Top 10 lncRNA-miRNA Interactions (Exploratory)

This table identifies genes whose lncRNA-mediated regulation varies depending on miRNA expression. Note that current interaction metrics behave similarly or more strongly under randomized data and should be interpreted cautiously.

Rank Gene lncRNA miRNA Improvement Context Strength
1 (‘OG_18262’, ‘Peve_00044240’) lncrna_lncRNA_10659 mirna_Cluster_6099 0.469 1.007
2 (‘OG_18262’, ‘Peve_00044240’) lncrna_lncRNA_10659 mirna_Cluster_6918 0.458 0.989
3 (‘OG_13684’, ‘Peve_00018981’) lncrna_lncRNA_12581 mirna_Cluster_6234 0.444 0.898
4 (‘OG_12320’, ‘Peve_00024570’) lncrna_lncRNA_19767 mirna_Cluster_670 0.440 nan
5 (‘OG_12320’, ‘Peve_00024570’) lncrna_lncRNA_19765 mirna_Cluster_670 0.439 nan
6 (‘OG_13526’, ‘Peve_00019641’) lncrna_lncRNA_20807 mirna_Cluster_670 0.437 nan
7 (‘OG_13526’, ‘Peve_00019641’) lncrna_lncRNA_23227 mirna_Cluster_670 0.437 nan
8 (‘OG_13684’, ‘Peve_00018981’) lncrna_lncRNA_23131 mirna_Cluster_981 0.433 0.861
9 (‘OG_13684’, ‘Peve_00018981’) lncrna_lncRNA_12581 mirna_Cluster_5257 0.433 0.975
10 (‘OG_13684’, ‘Peve_00018981’) lncrna_lncRNA_12581 mirna_Cluster_6235 0.432 0.987

Multi-Way Interaction Analysis (Exploratory)

  • Total genes analyzed: 553
  • Genes with significant interactions (F-test): 0
  • Mean improvement from interactions: 0.574

Top 10 Multi-Way Interactions (Exploratory)

This table shows genes with the largest multi-regulator improvements. Current evidence suggests similar improvements can arise under randomized data; treat these results as hypothesis-generating rather than definitive.

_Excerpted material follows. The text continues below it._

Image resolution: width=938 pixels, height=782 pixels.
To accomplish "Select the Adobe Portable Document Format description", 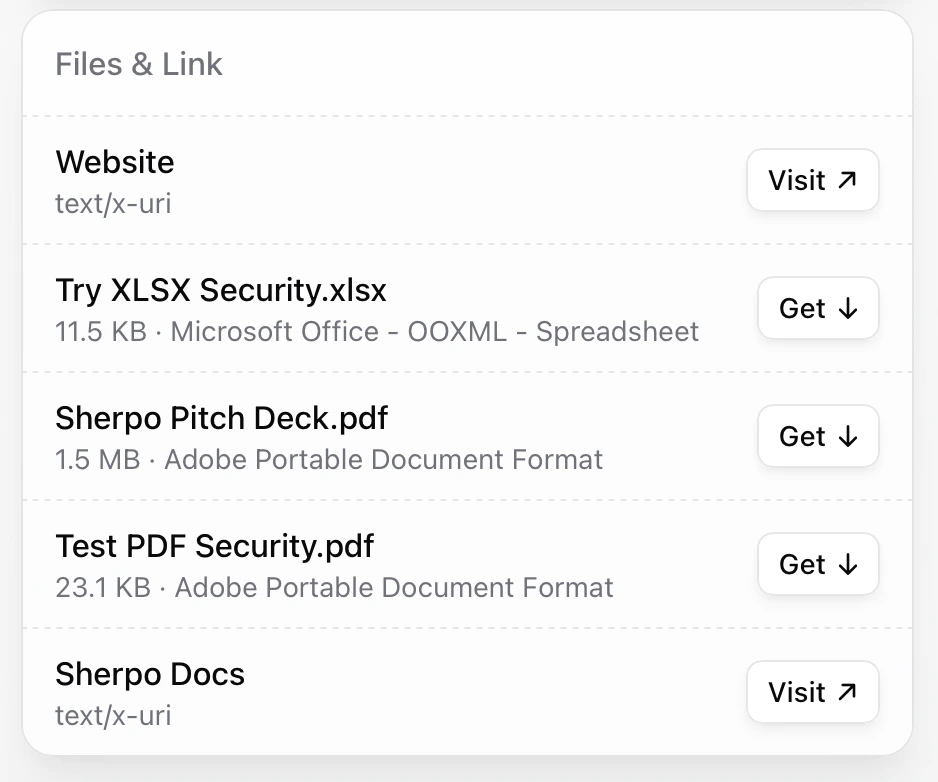I will point(385,460).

Rank Gene Improvement Significant Interactions
1 (‘OG_13066’, ‘Peve_00003034’) 0.921 False
2 (‘OG_13685’, ‘Peve_00034973’) 0.921 False
3 (‘OG_10907’, ‘Peve_00033654’) 0.921 False
4 (‘OG_05950’, ‘Peve_00044664’) 0.921 False
5 (‘OG_01981’, ‘Peve_00033650’) 0.921 False
6 (‘OG_03267’, ‘Peve_00013805’) 0.920 False
7 (‘OG_17015’, ‘Peve_00023327’) 0.919 False
8 (‘OG_02088’, ‘Peve_00026747’) 0.919 False
9 (‘OG_05713’, ‘Peve_00041095’) 0.919 False
10 (‘OG_12805’, ‘Peve_00005899’) 0.919 False

Data Files

https://gannet.fish.washington.edu/v1_web/owlshell/bu-github/ConTra/output/context_dependent_analysis_20251130_091333/tables/

The following data files were generated:

These CSV files contain the detailed results of context-dependent regulatory analysis, including interaction statistics, p-values, context strengths, and regulatory relationships for each analyzed gene-regulator pair.

  • high_methylation_gene_lncrna_correlations.csv (69461.9 KB)
  • high_methylation_gene_methylation_correlations.csv (675831.9 KB)
  • high_methylation_gene_mirna_correlations.csv (262.4 KB)
  • high_mirna_gene_lncrna_correlations.csv (65272.2 KB)
  • high_mirna_gene_methylation_correlations.csv (604621.8 KB)
  • high_mirna_gene_mirna_correlations.csv (144.7 KB)
  • lncrna_mirna_context.csv (6740.5 KB)
  • low_mirna_gene_lncrna_correlations.csv (111381.4 KB)
  • low_mirna_gene_methylation_correlations.csv (641498.3 KB)
  • low_mirna_gene_mirna_correlations.csv (171.5 KB)
  • methylation_mirna_context.csv (7651.1 KB)
  • multi_way_interactions.csv (1213.2 KB)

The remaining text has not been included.